Thoughts from a Hotel Room in Taos, NM
Somewhere between the transition from darkness to light, I heard my guides whisper “you are not your thoughts.” I have heard that phrase said many times, but for some reason this morning it registered as a kind of Eternal truth, a reminder from the depths of my soul. I’ve been having Ego attacks on a regular basis for the past month and a half and feeling completely out of control both of my mind and body. My Ego has some key issues it likes to work with, which usually boil down to beliefs of not being good enough or being ugly. It does such a good job of convincing me of these things that I’ll completely lose perspective and feel like I’ve never felt a time when those things didn’t feel true. Or then I’ll fixate on the “truth” of that and watch as evidence of it pops up in my life. It will actually distort my image in the mirror; I’ll look at myself during an attack and see what I’m sure anorexics see, an image of themselves several pounds heavier. But then I’ll look again days later when I’m fine and see my normal, lovely self. It’s kind of a trip.
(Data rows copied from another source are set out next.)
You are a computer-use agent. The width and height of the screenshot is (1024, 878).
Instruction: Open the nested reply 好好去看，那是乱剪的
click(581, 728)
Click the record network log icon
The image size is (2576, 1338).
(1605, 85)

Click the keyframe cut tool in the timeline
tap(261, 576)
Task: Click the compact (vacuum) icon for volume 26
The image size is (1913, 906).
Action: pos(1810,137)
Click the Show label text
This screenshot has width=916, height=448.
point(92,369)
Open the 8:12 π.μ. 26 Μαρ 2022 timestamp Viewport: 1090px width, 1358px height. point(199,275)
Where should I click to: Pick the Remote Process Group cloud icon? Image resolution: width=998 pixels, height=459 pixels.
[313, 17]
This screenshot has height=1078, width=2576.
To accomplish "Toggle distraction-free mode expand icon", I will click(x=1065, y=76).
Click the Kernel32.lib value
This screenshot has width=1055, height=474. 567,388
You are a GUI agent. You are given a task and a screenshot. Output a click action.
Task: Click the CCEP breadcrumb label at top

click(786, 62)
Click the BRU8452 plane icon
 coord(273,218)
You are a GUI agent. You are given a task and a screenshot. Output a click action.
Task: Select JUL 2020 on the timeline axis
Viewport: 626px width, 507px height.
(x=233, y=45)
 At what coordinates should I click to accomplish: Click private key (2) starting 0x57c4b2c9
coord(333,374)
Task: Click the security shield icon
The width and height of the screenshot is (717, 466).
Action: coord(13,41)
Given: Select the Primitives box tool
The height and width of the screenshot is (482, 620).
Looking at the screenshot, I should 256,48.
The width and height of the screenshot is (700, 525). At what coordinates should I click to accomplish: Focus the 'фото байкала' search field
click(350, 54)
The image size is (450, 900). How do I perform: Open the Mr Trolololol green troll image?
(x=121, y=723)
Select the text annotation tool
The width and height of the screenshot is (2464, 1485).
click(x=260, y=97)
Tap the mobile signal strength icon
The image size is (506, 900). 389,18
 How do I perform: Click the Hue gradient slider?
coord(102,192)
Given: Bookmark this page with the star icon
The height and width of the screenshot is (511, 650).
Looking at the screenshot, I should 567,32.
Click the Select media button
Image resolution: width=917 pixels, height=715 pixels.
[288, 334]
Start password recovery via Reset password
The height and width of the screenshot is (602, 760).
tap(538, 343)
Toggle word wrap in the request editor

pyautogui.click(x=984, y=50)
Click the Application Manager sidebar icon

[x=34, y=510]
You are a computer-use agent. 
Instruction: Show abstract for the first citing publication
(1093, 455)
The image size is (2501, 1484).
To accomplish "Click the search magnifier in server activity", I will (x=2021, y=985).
Last night, a woman handed me a print of a photo she had taken of the four of us at the Rocky Mountain Folks Fest. I looked at myself and thought wow, I will never be as vibrant and beautiful as I was in that photograph. In the photo, I am beaming with happiness, health, clear eyes and skin, good muscle tone. (The medication I’m on now has some inconvenient side effects, it makes my skin break out and I have an insatiable hunger. It’s almost as if it blocks my brain from telling me I am full, so I have to consciously take small portions and stop myself from eating when everyone else puts down their forks. I feel like a labrador retriever, who apparently have their appetite sensor bred out of them.) I feel incredibly betrayed by my body and in these past couple months have spiraled into feeling sorry for myself and feeling despair. It hasn’t been easy. But I look at the photo again and think, wow, when that was taken in August last year, I was actually already sick with leukemia! I was not the picture of health. My body was already out of whack, and I was so less conscious of the issues and negative beliefs that were literally multiplying in me and poisoning my blood. My lifeline. Sure, I am struggling right now, but I have been given a gift of a life-threatening disease which reminds me every day of being and living the most intentional of lives. Which does mean confronting my Ego and having the sense to know it’s illusory. Which does mean making it a practice to be gentle and loving towards myself especially when I’m my most activated. Which does mean being vigilant. That is the work of life.
Today is a glorious day off at one of the most beautiful cities in the world, Taos NM. There are talks of heading to a hot springs and hiking some trails, and I’m excited. Nothing can align you with your Source like nature, and I don’t get out in it nearly as much as I want. My intention today is to try to start looking at my cancer and these Ego attacks as opportunities to change.